What you should do: Write out all of the data below again, substituting "screen assistant" for every "GUI agent" and leaving everything else the same.

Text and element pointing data
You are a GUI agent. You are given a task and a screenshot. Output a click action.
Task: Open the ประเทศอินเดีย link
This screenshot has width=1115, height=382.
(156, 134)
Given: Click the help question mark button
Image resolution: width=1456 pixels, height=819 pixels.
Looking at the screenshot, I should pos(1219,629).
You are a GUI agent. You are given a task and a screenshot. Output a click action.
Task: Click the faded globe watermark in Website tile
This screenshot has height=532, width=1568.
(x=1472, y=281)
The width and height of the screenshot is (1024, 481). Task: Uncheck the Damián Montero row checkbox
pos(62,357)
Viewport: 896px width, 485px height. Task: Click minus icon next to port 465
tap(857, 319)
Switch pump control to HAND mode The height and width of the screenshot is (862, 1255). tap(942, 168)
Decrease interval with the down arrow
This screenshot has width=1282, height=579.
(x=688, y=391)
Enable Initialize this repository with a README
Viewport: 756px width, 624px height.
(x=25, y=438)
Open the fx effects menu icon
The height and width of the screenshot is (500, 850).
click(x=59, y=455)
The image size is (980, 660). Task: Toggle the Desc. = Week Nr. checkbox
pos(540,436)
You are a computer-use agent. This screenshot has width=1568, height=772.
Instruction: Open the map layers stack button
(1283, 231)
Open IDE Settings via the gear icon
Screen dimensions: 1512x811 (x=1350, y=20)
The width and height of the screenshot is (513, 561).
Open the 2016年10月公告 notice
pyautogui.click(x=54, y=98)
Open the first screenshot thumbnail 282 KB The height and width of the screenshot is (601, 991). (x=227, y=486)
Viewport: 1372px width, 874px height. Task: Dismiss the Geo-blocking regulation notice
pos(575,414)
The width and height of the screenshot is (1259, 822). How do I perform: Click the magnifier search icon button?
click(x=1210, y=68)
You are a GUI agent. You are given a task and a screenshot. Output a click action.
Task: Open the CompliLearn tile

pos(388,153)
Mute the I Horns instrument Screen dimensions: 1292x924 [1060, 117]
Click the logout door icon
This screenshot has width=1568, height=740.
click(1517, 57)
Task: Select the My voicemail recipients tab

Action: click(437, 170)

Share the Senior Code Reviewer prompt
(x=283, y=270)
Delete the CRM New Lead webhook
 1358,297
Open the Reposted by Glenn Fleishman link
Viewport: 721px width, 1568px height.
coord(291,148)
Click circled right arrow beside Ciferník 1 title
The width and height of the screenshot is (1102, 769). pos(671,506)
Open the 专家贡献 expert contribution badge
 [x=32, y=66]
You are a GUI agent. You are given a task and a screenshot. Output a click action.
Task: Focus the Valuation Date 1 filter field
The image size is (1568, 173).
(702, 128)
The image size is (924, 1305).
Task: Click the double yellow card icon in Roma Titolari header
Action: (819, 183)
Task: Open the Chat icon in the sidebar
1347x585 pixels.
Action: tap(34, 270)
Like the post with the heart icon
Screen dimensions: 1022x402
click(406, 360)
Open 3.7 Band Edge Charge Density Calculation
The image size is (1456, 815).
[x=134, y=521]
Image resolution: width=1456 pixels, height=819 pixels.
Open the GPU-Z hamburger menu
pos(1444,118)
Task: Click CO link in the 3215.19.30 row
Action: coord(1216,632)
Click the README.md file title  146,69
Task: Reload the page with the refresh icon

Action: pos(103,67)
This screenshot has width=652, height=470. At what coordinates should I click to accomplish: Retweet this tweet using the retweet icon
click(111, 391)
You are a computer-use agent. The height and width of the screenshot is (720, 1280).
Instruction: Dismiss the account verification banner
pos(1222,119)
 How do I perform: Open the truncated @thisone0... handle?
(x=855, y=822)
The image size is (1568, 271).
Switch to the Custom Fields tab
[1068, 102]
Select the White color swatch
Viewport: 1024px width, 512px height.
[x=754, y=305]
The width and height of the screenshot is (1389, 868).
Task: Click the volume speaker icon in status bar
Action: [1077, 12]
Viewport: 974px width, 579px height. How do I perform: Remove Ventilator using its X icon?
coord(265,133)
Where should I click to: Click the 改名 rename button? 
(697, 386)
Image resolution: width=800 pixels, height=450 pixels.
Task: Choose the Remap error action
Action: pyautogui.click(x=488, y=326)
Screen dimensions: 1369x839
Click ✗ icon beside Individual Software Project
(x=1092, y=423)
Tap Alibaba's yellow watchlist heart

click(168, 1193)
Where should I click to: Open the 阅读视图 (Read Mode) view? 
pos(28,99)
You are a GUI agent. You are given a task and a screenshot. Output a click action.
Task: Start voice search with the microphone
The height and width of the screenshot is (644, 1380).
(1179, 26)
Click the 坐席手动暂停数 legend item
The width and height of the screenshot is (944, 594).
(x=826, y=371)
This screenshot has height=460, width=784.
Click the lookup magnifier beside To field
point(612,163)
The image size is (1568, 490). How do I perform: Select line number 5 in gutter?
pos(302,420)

Exercise result:
You are a screen assistant. You are given a task and a screenshot. Output a click action.
Task: Open the ประเทศอินเดีย link
This screenshot has width=1115, height=382.
(156, 134)
Given: Click the help question mark button
Image resolution: width=1456 pixels, height=819 pixels.
Looking at the screenshot, I should pos(1219,629).
You are a screen assistant. You are given a task and a screenshot. Output a click action.
Task: Click the faded globe watermark in Website tile
This screenshot has height=532, width=1568.
(x=1472, y=281)
The width and height of the screenshot is (1024, 481). Task: Uncheck the Damián Montero row checkbox
pos(62,357)
Viewport: 896px width, 485px height. Task: Click minus icon next to port 465
tap(857, 319)
Switch pump control to HAND mode The height and width of the screenshot is (862, 1255). tap(942, 168)
Decrease interval with the down arrow
This screenshot has width=1282, height=579.
(x=688, y=391)
Enable Initialize this repository with a README
Viewport: 756px width, 624px height.
(x=25, y=438)
Open the fx effects menu icon
The height and width of the screenshot is (500, 850).
click(x=59, y=455)
The image size is (980, 660). Task: Toggle the Desc. = Week Nr. checkbox
pos(540,436)
You are a computer-use agent. This screenshot has width=1568, height=772.
Instruction: Open the map layers stack button
(1283, 231)
Open IDE Settings via the gear icon
Screen dimensions: 1512x811 (x=1350, y=20)
The width and height of the screenshot is (513, 561).
Open the 2016年10月公告 notice
pyautogui.click(x=54, y=98)
Open the first screenshot thumbnail 282 KB The height and width of the screenshot is (601, 991). (x=227, y=486)
Viewport: 1372px width, 874px height. Task: Dismiss the Geo-blocking regulation notice
pos(575,414)
The width and height of the screenshot is (1259, 822). How do I perform: Click the magnifier search icon button?
click(x=1210, y=68)
You are a screen assistant. You are given a task and a screenshot. Output a click action.
Task: Open the CompliLearn tile

pos(388,153)
Mute the I Horns instrument Screen dimensions: 1292x924 [1060, 117]
Click the logout door icon
This screenshot has width=1568, height=740.
click(1517, 57)
Task: Select the My voicemail recipients tab

Action: click(437, 170)

Share the Senior Code Reviewer prompt
(x=283, y=270)
Delete the CRM New Lead webhook
 1358,297
Open the Reposted by Glenn Fleishman link
Viewport: 721px width, 1568px height.
coord(291,148)
Click circled right arrow beside Ciferník 1 title
The width and height of the screenshot is (1102, 769). pos(671,506)
Open the 专家贡献 expert contribution badge
 [x=32, y=66]
You are a screen assistant. You are given a task and a screenshot. Output a click action.
Task: Focus the Valuation Date 1 filter field
The image size is (1568, 173).
(702, 128)
The image size is (924, 1305).
Task: Click the double yellow card icon in Roma Titolari header
Action: (819, 183)
Task: Open the Chat icon in the sidebar
1347x585 pixels.
Action: tap(34, 270)
Like the post with the heart icon
Screen dimensions: 1022x402
click(406, 360)
Open 3.7 Band Edge Charge Density Calculation
The image size is (1456, 815).
[x=134, y=521]
Image resolution: width=1456 pixels, height=819 pixels.
Open the GPU-Z hamburger menu
pos(1444,118)
Task: Click CO link in the 3215.19.30 row
Action: coord(1216,632)
Click the README.md file title  146,69
Task: Reload the page with the refresh icon

Action: pos(103,67)
This screenshot has width=652, height=470. At what coordinates should I click to accomplish: Retweet this tweet using the retweet icon
click(111, 391)
You are a computer-use agent. The height and width of the screenshot is (720, 1280).
Instruction: Dismiss the account verification banner
pos(1222,119)
 How do I perform: Open the truncated @thisone0... handle?
(x=855, y=822)
The image size is (1568, 271).
Switch to the Custom Fields tab
[1068, 102]
Select the White color swatch
Viewport: 1024px width, 512px height.
[x=754, y=305]
The width and height of the screenshot is (1389, 868).
Task: Click the volume speaker icon in status bar
Action: [1077, 12]
Viewport: 974px width, 579px height. How do I perform: Remove Ventilator using its X icon?
coord(265,133)
Where should I click to: Click the 改名 rename button? 
(697, 386)
Image resolution: width=800 pixels, height=450 pixels.
Task: Choose the Remap error action
Action: pyautogui.click(x=488, y=326)
Screen dimensions: 1369x839
Click ✗ icon beside Individual Software Project
(x=1092, y=423)
Tap Alibaba's yellow watchlist heart

click(168, 1193)
Where should I click to: Open the 阅读视图 (Read Mode) view? 
pos(28,99)
You are a screen assistant. You are given a task and a screenshot. Output a click action.
Task: Start voice search with the microphone
The height and width of the screenshot is (644, 1380).
(1179, 26)
Click the 坐席手动暂停数 legend item
The width and height of the screenshot is (944, 594).
(x=826, y=371)
This screenshot has height=460, width=784.
Click the lookup magnifier beside To field
point(612,163)
The image size is (1568, 490). How do I perform: Select line number 5 in gutter?
pos(302,420)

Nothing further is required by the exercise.